Die internationale Sprache des Vertrauens

Pablo, ein Teilnehmer aus meinem Coaching-Seminar, teilte neulich diese wunderbare Einsicht:

„Ich komme beruflich viel auf der Welt herum und treffe dabei auf hochrangige Entscheider im Bankenwesen, mit denen ich zu verhandeln habe. Immer wieder stelle ich fest, dass kulturelle Unterschiede wirklich sehr spezifisch sein können. Diese nicht zu beachten kann zu einem Verhandlungabbruch oder Misserfolg führen, obwohl das Angebot durchaus passen würde.

Zum Beispiel muss in manchen Ländern die Visitenkarte mit beiden Händen überreicht werden, in anderen muss sie würdvoll angenommen und demonstrativ gelesen werden. Wieder in anderen sind Gelasseheit und Understatement gegenüber „Anstandsregeln“ die höchste Kunst der Freundlichkeit, und in ganz anderen muss man zusammen Alkohol getrunken haben, um Geschäfte machen zu können.

• **Die Aufgabe**
Führe den Text über die internationale Sprache des Vertrauens im Anschluss an seinen letzten Satz weiter.

(Gesammelte Dateneinträge)

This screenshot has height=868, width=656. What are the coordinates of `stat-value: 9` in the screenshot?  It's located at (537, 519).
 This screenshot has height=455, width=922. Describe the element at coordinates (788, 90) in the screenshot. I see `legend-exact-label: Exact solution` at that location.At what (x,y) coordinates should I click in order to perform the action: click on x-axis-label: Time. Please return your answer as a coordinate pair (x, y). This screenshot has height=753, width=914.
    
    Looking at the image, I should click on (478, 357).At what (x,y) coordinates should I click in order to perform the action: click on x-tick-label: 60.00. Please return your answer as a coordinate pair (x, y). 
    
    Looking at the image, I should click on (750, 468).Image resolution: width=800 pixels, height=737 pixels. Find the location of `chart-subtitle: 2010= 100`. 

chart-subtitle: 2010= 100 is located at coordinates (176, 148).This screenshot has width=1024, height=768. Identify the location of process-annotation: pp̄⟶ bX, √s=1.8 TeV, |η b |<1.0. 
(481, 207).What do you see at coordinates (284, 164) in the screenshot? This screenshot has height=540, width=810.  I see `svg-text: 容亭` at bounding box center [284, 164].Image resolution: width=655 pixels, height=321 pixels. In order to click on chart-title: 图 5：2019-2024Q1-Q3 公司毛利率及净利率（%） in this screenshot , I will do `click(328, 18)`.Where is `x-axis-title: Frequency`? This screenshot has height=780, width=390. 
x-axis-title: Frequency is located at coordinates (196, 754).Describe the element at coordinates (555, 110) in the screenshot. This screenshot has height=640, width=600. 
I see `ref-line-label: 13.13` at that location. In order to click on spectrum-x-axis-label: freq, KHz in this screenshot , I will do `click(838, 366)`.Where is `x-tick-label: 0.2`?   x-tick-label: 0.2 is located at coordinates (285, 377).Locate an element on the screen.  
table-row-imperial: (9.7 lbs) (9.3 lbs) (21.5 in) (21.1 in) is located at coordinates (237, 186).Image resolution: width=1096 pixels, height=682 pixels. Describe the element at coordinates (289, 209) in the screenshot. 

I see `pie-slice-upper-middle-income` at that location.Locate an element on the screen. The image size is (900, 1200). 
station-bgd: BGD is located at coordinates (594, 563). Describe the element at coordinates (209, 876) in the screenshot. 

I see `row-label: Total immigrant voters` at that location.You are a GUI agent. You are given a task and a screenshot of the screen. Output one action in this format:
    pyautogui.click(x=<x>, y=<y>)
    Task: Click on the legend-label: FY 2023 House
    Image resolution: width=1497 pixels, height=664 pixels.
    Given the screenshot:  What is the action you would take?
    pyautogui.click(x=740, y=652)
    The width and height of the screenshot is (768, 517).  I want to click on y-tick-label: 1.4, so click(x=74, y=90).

• **Antwort**
Gleichzeitig gibt es einen ganz klaren, universalen Verhaltenskodex, der in allen, wirklich ALLEN Ländern, die ich bereist habe, IMMER funktioniert und sämtliche Türen und Herzen öffnet:

Genaues Abklären und Abstimmen von Vereinbarungen und
Halten, was man versprochen hat.“

 

 

  1. Ja, es geht immer auch um Vertrauen…und zwar meist nicht in die Firma, sondern in die Person des Geschäfts“Partners“ als Individuum. Im Vertrieb heisst es daher auch, dass man sich zu wenigstens 70% selbst verkauft und eben nicht das Produkt/Service/Firma. Ausnahme: Commodity Business.